Most of you might know that my husband is bi-polar and suffers from depression (and anxiety). We've been together almost 9 years, and it definitely hasn't been easy. I mean, it never is with marriage. Everyone has their ups and downs. But, when you live with someone that has constant mood swings things are a bit different. It's difficult to live with a person like that. Sometimes you're the one with a lot of feelings and it's difficult for the other person to realize that. Sometimes the other person doesn't know how to deal with all of your feelings. Then what?
I have been feeling a lot of things lately. I'm sharing here because I have to get it out. (Sometimes you need a good cry, right?) And if you're wondering, yes... I have said all of these things to Josh. We're working on things. This is my way to just let it go (Emily, sing the song for us, will ya?) so that at the end of the day, when he gets home from work, I'm not just sitting on the couch, crying, making him feel worse.
I feel like my feelings don't matter.
If I have an emotion about something and I try to express it, I usually feel like I get brushed aside. Either I'm told "you need to feel this way", or "you walked into that situation yourself", or I just get ignored. Sometimes if I'm sharing how I feel, I just want a hug and to be told "It will be OK." or just tell me you understand. Maybe it won't be OK. I just want to feel like my feelings matter too. Sure, I've done some pretty selfish things in the past. Does that mean that I can't want to have my feelings matter?

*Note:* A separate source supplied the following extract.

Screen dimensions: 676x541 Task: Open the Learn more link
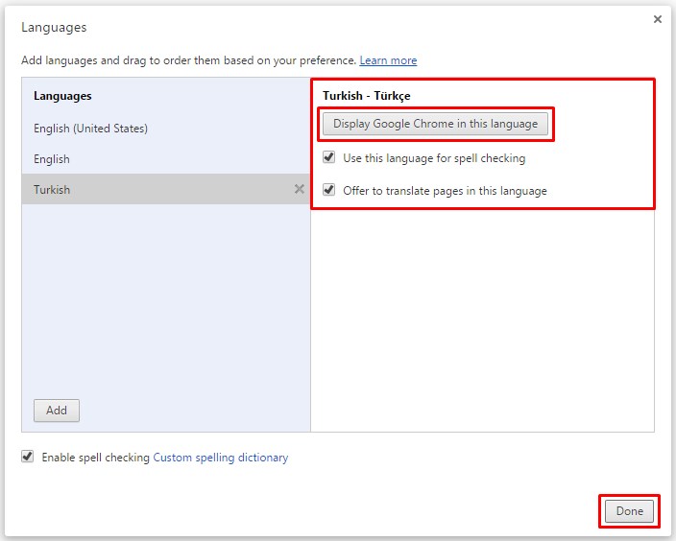pos(388,60)
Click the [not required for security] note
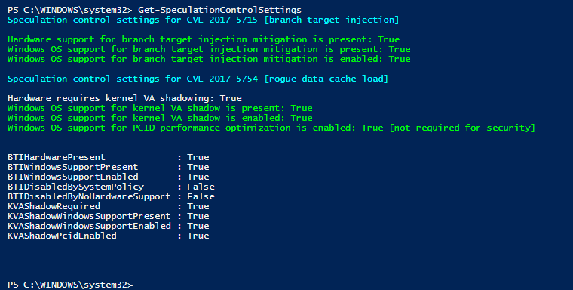Screen dimensions: 573x290 click(x=462, y=128)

I feel like I get the blame.
There are certain things outside of my control. I can't help that my in-law's are getting houses or getting better jobs. I shouldn't be made to feel like it's my fault for our personal situation at home. We're in this together. Yes, I'm not bringing any income to the household and there are days that that fact tears me apart! Please stop making me feel worse about it. If something is my fault, I will own up to it, I promise.
I feel alone.
Yes, I have friends I can call or text to talk to. And I'm super grateful for them. What I really want... what I'm really craving is for someone to come visit me though. I don't have a car. There's a few people that live close enough to me to where it wouldn't be super inconvenient for them to come see me. However, I don't feel like they're real friends. I know phones work both ways, but when I try to reach out to just hang out or talk to people and they don't answer or reply to my texts I give up. But I know their phones work because I get a text from them a few days later saying "Hey I have more clothes for Ainsley do you want them." (Yes I want them, but I also want hang out... maybe just have a cup of coffee on my back porch).
I feel like a burden.
This is tough for me to say, but ultimately that's how I feel. I feel this way for several reasons. I think a lot of those feelings go deep down into feeling like I'm getting the blame for everything. Part of me believes like it's not really my fault for our situation, but then there's a really big part of me that 100% believes it is my fault. I mean, I was the one that wasn't "present" for a whole 30 days this year and that kind of forced some changes in the family. Please stop holding that over my head though.
What am I looking for out of this post? I'm not sure. I'm sure as hell not looking for sympathy or anything like that. I really am looking for prayers I guess. I want my husband to know that I care as much about his feelings as I do my own. I get that I feel more than he does and he doesn't like to express emotions. I understand and appreciate that. However, I don't want to have to feel like I'm not good enough because I have more feelings than he does. If that makes sense.
I dunno. I'm really not sure how to end this, so I'm just going to say thank you to my tribe for their prayers already. I'm grateful for those ladies because I know they would come have coffee with me if they could.